▶ Consegne:
- A) Secondo il testo sulla Dichiarazione di Arbroath, in quale lingua fu redatta la Dichiarazione?
- B) Riscrivi la parte del testo sulla Dichiarazione di Arbroath che si apre con le parole contenenti "Il 700° anniversario" e si chiude con "quello storico avvenimento.", sostituendo "Covid" con "coronavirus".
- C) Secondo il testo sulla Dichiarazione di Arbroath, perché i nobili scozzesi radunati ad Arbroath scrissero una lettera al Papa?

▶ Testo di lettura:
6 aprile 1320, il grande giorno della Scozia

6 Aprile 2020: avrebbe dovuto essere un grande giorno per la Scozia. 700 anni fa, nell’Abbazia Benedettina di Arbroath, a nord di Dundee, a pochi chilometri dal grigio Mare del Nord, gli scozzesi redigevano un documento con cui sancivano davanti a Dio e davanti agli uomini il loro diritto ad esistere come Nazione.

Il 700° anniversario avrebbe dovuto essere un grande momento nella vita di questa piccola orgogliosa Nazione ancora in cerca di Libertà, ma purtroppo non potrà essere celebrato pubblicamente. L’epidemia del Covid impedirà la grande attesa manifestazione. Tuttavia, non impedirà il ricordo di quello storico avvenimento.

La Dichiarazione di Arbroath non è semplicemente una pietra miliare della lunga, gloriosa e dolorosa storia della Scozia, ma è anche un documento storico significativo per tutti coloro che credono nel valore della libertà e dell’identità. Vediamo di cosa si tratta: agli inizi del XIV la Scozia aveva riconquistato sul campo di battaglia l’indipendenza che il potente e avido vicino inglese le aveva strappato. Nel 1314 un esercito di contadini e cavalieri radunato dal nobile Robert Bruce, di gran lunga inferiore per numero di uomini e per equipaggiamento a quello inglese, ma animato da grande determinazione, coraggio e fede ardente ebbe la meglio sul nemico, facendo sì che il Paese fosse finalmente libero e Bruce riconosciuto Re di Scozia. Tuttavia, trascorsi sei anni da quella straordinaria Battaglia di Bannockburn, la minaccia inglese restava ancora forte. A sud del Vallo di Adriano non ci si voleva rassegnare alla rinuncia del possesso di quella terra, che nemmeno gli Antichi Romani erano riusciti a soggiogare.

Quello che era necessario fare era sancire il diritto della Scozia ad esistere liberamente nel consesso delle nazioni. Per ottenere questo, i nobili scozzesi, radunati presso l’Abbazia di Arbroath, scrissero una lunga lettera al Vicario di Cristo, il Papa, esponendo le ragioni delle proprie richieste, chiedendo che fossero legittimate da colui che in terra rappresenta Nostro Signore e la Sua volontà. Questa lettera, nota come La Dichiarazione di Arbroath, è un commovente manifesto dello spirito indomitamente teso alla libertà degli scozzesi, e rimane anche come una significativa testimonianza e una conferma di quanto Chesterton affermava riguardo alle leggende che possono diventare più importanti della stessa storia. Nella Dichiarazione, infatti, che fu redatta in un fluente latino quasi certamente dal Cancelliere di re Robert Bruce, l’Abate di Arbroath, troviamo un’interpretazione quasi visionaria e mistica dell’origine degli scozzesi, un popolo che trova nel volere di Dio la ragione stessa del suo essere nazione libera, insieme per un destino comune da compiere.

▶ Dati archiviati:
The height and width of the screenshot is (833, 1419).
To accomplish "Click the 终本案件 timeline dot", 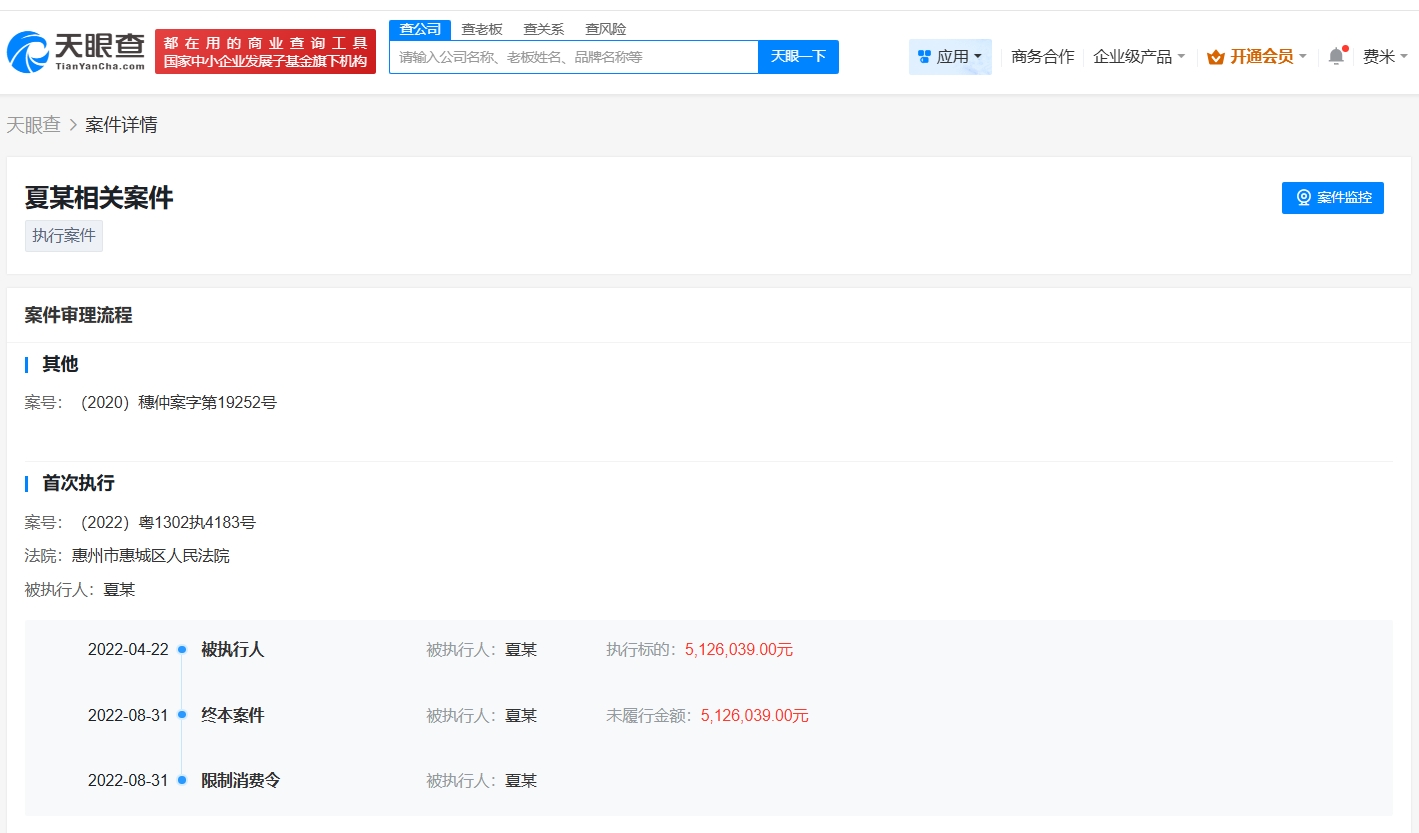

▶ Soluzioni:
- A) In un fluente latino.

- B)
Il 700° anniversario avrebbe dovuto essere un grande momento nella vita di questa piccola orgogliosa Nazione ancora in cerca di Libertà, ma purtroppo non potrà essere celebrato pubblicamente. L’epidemia del coronavirus impedirà la grande attesa manifestazione. Tuttavia, non impedirà il ricordo di quello storico avvenimento.

- C) Sei anni dopo la Battaglia di Bannockburn la minaccia inglese restava ancora forte, e bisognava sancire il diritto della Scozia a esistere liberamente nel consesso delle nazioni. Per questo i nobili chiesero che le loro richieste fossero legittimate da colui che in terra rappresenta Nostro Signore e la Sua volontà.